» **Exercise brief**
Transcribe the full listing so that each line reads as it does in the original.

______________________________

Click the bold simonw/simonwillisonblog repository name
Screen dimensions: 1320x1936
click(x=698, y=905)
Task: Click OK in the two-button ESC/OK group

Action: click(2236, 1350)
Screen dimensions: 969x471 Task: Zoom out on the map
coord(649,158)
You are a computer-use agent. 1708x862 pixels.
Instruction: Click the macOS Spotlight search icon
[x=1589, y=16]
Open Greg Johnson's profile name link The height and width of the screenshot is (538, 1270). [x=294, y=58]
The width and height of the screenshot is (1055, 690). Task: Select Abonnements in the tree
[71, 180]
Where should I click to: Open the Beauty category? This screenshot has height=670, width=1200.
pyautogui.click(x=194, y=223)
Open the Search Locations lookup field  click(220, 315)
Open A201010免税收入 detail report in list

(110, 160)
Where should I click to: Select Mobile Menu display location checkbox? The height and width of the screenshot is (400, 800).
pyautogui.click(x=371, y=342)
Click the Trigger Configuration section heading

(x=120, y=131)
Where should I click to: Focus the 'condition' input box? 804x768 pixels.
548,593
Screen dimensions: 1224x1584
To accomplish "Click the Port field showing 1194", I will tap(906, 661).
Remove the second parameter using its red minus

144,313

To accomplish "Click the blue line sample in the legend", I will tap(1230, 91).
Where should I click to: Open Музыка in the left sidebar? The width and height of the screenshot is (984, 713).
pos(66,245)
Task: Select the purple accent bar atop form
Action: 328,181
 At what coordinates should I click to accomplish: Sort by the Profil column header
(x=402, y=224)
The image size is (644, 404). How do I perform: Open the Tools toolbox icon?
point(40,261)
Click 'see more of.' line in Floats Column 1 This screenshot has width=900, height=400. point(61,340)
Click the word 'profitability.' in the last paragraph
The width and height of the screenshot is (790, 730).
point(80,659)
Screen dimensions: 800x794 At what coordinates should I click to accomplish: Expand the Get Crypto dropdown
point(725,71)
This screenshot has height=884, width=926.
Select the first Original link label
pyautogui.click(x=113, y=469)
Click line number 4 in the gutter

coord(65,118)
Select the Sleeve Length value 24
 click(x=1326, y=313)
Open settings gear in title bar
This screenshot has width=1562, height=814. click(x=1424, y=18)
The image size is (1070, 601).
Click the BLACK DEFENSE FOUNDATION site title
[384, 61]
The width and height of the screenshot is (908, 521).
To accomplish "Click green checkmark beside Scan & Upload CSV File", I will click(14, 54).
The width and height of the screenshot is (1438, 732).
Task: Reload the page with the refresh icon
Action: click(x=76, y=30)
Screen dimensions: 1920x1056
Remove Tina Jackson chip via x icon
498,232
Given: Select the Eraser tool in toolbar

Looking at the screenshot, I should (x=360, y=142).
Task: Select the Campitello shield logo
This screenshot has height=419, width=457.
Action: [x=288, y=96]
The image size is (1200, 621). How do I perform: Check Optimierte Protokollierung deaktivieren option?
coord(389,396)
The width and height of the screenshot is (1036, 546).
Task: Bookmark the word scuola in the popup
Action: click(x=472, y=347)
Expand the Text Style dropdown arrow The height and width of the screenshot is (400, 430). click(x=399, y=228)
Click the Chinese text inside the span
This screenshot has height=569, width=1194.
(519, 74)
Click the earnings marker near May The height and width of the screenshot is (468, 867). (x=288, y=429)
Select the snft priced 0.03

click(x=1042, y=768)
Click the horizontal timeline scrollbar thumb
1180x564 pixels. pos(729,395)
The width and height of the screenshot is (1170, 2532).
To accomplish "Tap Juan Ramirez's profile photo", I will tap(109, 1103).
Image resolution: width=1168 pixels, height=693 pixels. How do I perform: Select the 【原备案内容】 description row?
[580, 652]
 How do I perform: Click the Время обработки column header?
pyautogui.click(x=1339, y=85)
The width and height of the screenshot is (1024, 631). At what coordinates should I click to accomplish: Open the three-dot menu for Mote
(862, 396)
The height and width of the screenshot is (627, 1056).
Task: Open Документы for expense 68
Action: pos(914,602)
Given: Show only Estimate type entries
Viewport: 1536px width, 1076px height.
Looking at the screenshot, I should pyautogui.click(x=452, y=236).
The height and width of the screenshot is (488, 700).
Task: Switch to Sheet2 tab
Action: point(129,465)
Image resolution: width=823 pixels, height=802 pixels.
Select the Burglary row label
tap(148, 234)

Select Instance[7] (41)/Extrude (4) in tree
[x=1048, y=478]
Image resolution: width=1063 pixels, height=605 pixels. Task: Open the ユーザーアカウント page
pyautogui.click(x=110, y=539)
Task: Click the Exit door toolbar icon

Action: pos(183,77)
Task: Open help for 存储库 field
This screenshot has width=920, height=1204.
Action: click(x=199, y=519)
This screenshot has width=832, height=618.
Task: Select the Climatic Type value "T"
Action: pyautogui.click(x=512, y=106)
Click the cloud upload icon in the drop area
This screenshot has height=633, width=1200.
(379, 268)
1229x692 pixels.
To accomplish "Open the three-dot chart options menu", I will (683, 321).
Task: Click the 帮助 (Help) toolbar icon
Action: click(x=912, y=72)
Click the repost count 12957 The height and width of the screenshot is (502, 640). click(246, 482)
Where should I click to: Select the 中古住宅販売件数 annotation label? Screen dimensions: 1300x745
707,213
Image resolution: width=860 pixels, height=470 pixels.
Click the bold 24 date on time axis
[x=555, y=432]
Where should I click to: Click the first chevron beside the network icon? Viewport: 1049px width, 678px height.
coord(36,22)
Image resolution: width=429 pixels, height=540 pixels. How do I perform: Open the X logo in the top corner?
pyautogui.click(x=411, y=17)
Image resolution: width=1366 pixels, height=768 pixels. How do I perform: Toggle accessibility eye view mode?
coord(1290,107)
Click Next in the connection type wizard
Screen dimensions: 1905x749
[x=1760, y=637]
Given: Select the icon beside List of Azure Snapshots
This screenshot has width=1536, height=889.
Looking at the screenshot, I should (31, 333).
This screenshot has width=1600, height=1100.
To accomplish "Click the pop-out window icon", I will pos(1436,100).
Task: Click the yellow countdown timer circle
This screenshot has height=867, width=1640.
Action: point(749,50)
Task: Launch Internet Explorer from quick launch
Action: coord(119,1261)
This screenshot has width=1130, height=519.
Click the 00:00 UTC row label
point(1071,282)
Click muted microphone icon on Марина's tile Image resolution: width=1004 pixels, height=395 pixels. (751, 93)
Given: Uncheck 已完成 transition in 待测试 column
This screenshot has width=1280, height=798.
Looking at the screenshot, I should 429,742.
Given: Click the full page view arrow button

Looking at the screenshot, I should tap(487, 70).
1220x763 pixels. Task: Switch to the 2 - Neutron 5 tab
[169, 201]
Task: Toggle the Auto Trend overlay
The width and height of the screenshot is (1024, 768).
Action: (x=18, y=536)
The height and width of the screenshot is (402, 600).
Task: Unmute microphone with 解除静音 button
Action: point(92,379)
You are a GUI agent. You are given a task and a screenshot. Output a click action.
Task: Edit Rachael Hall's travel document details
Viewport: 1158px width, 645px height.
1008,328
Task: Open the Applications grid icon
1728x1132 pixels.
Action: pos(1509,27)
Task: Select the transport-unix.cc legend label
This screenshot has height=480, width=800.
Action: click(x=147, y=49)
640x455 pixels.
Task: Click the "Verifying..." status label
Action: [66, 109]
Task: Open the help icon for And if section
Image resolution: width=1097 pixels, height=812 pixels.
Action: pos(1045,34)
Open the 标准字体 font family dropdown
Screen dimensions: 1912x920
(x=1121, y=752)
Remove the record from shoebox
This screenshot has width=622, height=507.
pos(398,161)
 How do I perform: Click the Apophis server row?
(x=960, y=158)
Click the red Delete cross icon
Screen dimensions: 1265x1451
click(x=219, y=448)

______________________________

» **Expected answer**
Click the bold simonw/simonwillisonblog repository name
Screen dimensions: 1320x1936
click(x=698, y=905)
Task: Click OK in the two-button ESC/OK group

Action: click(2236, 1350)
Screen dimensions: 969x471 Task: Zoom out on the map
coord(649,158)
You are a computer-use agent. 1708x862 pixels.
Instruction: Click the macOS Spotlight search icon
[x=1589, y=16]
Open Greg Johnson's profile name link The height and width of the screenshot is (538, 1270). [x=294, y=58]
The width and height of the screenshot is (1055, 690). Task: Select Abonnements in the tree
[71, 180]
Where should I click to: Open the Beauty category? This screenshot has height=670, width=1200.
pyautogui.click(x=194, y=223)
Open the Search Locations lookup field  click(220, 315)
Open A201010免税收入 detail report in list

(110, 160)
Where should I click to: Select Mobile Menu display location checkbox? The height and width of the screenshot is (400, 800).
pyautogui.click(x=371, y=342)
Click the Trigger Configuration section heading

(x=120, y=131)
Where should I click to: Focus the 'condition' input box? 804x768 pixels.
548,593
Screen dimensions: 1224x1584
To accomplish "Click the Port field showing 1194", I will tap(906, 661).
Remove the second parameter using its red minus

144,313

To accomplish "Click the blue line sample in the legend", I will tap(1230, 91).
Where should I click to: Open Музыка in the left sidebar? The width and height of the screenshot is (984, 713).
pos(66,245)
Task: Select the purple accent bar atop form
Action: 328,181
 At what coordinates should I click to accomplish: Sort by the Profil column header
(x=402, y=224)
The image size is (644, 404). How do I perform: Open the Tools toolbox icon?
point(40,261)
Click 'see more of.' line in Floats Column 1 This screenshot has width=900, height=400. point(61,340)
Click the word 'profitability.' in the last paragraph
The width and height of the screenshot is (790, 730).
point(80,659)
Screen dimensions: 800x794 At what coordinates should I click to accomplish: Expand the Get Crypto dropdown
point(725,71)
This screenshot has height=884, width=926.
Select the first Original link label
pyautogui.click(x=113, y=469)
Click line number 4 in the gutter

coord(65,118)
Select the Sleeve Length value 24
 click(x=1326, y=313)
Open settings gear in title bar
This screenshot has width=1562, height=814. click(x=1424, y=18)
The image size is (1070, 601).
Click the BLACK DEFENSE FOUNDATION site title
[384, 61]
The width and height of the screenshot is (908, 521).
To accomplish "Click green checkmark beside Scan & Upload CSV File", I will click(14, 54).
The width and height of the screenshot is (1438, 732).
Task: Reload the page with the refresh icon
Action: click(x=76, y=30)
Screen dimensions: 1920x1056
Remove Tina Jackson chip via x icon
498,232
Given: Select the Eraser tool in toolbar

Looking at the screenshot, I should (x=360, y=142).
Task: Select the Campitello shield logo
This screenshot has height=419, width=457.
Action: [x=288, y=96]
The image size is (1200, 621). How do I perform: Check Optimierte Protokollierung deaktivieren option?
coord(389,396)
The width and height of the screenshot is (1036, 546).
Task: Bookmark the word scuola in the popup
Action: click(x=472, y=347)
Expand the Text Style dropdown arrow The height and width of the screenshot is (400, 430). click(x=399, y=228)
Click the Chinese text inside the span
This screenshot has height=569, width=1194.
(519, 74)
Click the earnings marker near May The height and width of the screenshot is (468, 867). (x=288, y=429)
Select the snft priced 0.03

click(x=1042, y=768)
Click the horizontal timeline scrollbar thumb
1180x564 pixels. pos(729,395)
The width and height of the screenshot is (1170, 2532).
To accomplish "Tap Juan Ramirez's profile photo", I will tap(109, 1103).
Image resolution: width=1168 pixels, height=693 pixels. How do I perform: Select the 【原备案内容】 description row?
[580, 652]
 How do I perform: Click the Время обработки column header?
pyautogui.click(x=1339, y=85)
The width and height of the screenshot is (1024, 631). At what coordinates should I click to accomplish: Open the three-dot menu for Mote
(862, 396)
The height and width of the screenshot is (627, 1056).
Task: Open Документы for expense 68
Action: pos(914,602)
Given: Show only Estimate type entries
Viewport: 1536px width, 1076px height.
Looking at the screenshot, I should pyautogui.click(x=452, y=236).
The height and width of the screenshot is (488, 700).
Task: Switch to Sheet2 tab
Action: point(129,465)
Image resolution: width=823 pixels, height=802 pixels.
Select the Burglary row label
tap(148, 234)

Select Instance[7] (41)/Extrude (4) in tree
[x=1048, y=478]
Image resolution: width=1063 pixels, height=605 pixels. Task: Open the ユーザーアカウント page
pyautogui.click(x=110, y=539)
Task: Click the Exit door toolbar icon

Action: pos(183,77)
Task: Open help for 存储库 field
This screenshot has width=920, height=1204.
Action: click(x=199, y=519)
This screenshot has width=832, height=618.
Task: Select the Climatic Type value "T"
Action: pyautogui.click(x=512, y=106)
Click the cloud upload icon in the drop area
This screenshot has height=633, width=1200.
(379, 268)
1229x692 pixels.
To accomplish "Open the three-dot chart options menu", I will (683, 321).
Task: Click the 帮助 (Help) toolbar icon
Action: click(x=912, y=72)
Click the repost count 12957 The height and width of the screenshot is (502, 640). click(246, 482)
Where should I click to: Select the 中古住宅販売件数 annotation label? Screen dimensions: 1300x745
707,213
Image resolution: width=860 pixels, height=470 pixels.
Click the bold 24 date on time axis
[x=555, y=432]
Where should I click to: Click the first chevron beside the network icon? Viewport: 1049px width, 678px height.
coord(36,22)
Image resolution: width=429 pixels, height=540 pixels. How do I perform: Open the X logo in the top corner?
pyautogui.click(x=411, y=17)
Image resolution: width=1366 pixels, height=768 pixels. How do I perform: Toggle accessibility eye view mode?
coord(1290,107)
Click Next in the connection type wizard
Screen dimensions: 1905x749
[x=1760, y=637]
Given: Select the icon beside List of Azure Snapshots
This screenshot has width=1536, height=889.
Looking at the screenshot, I should (31, 333).
This screenshot has width=1600, height=1100.
To accomplish "Click the pop-out window icon", I will pos(1436,100).
Task: Click the yellow countdown timer circle
This screenshot has height=867, width=1640.
Action: point(749,50)
Task: Launch Internet Explorer from quick launch
Action: coord(119,1261)
This screenshot has width=1130, height=519.
Click the 00:00 UTC row label
point(1071,282)
Click muted microphone icon on Марина's tile Image resolution: width=1004 pixels, height=395 pixels. (751, 93)
Given: Uncheck 已完成 transition in 待测试 column
This screenshot has width=1280, height=798.
Looking at the screenshot, I should 429,742.
Given: Click the full page view arrow button

Looking at the screenshot, I should tap(487, 70).
1220x763 pixels. Task: Switch to the 2 - Neutron 5 tab
[169, 201]
Task: Toggle the Auto Trend overlay
The width and height of the screenshot is (1024, 768).
Action: (x=18, y=536)
The height and width of the screenshot is (402, 600).
Task: Unmute microphone with 解除静音 button
Action: point(92,379)
You are a GUI agent. You are given a task and a screenshot. Output a click action.
Task: Edit Rachael Hall's travel document details
Viewport: 1158px width, 645px height.
1008,328
Task: Open the Applications grid icon
1728x1132 pixels.
Action: pos(1509,27)
Task: Select the transport-unix.cc legend label
This screenshot has height=480, width=800.
Action: click(x=147, y=49)
640x455 pixels.
Task: Click the "Verifying..." status label
Action: [66, 109]
Task: Open the help icon for And if section
Image resolution: width=1097 pixels, height=812 pixels.
Action: pos(1045,34)
Open the 标准字体 font family dropdown
Screen dimensions: 1912x920
(x=1121, y=752)
Remove the record from shoebox
This screenshot has width=622, height=507.
pos(398,161)
 How do I perform: Click the Apophis server row?
(x=960, y=158)
Click the red Delete cross icon
Screen dimensions: 1265x1451
click(x=219, y=448)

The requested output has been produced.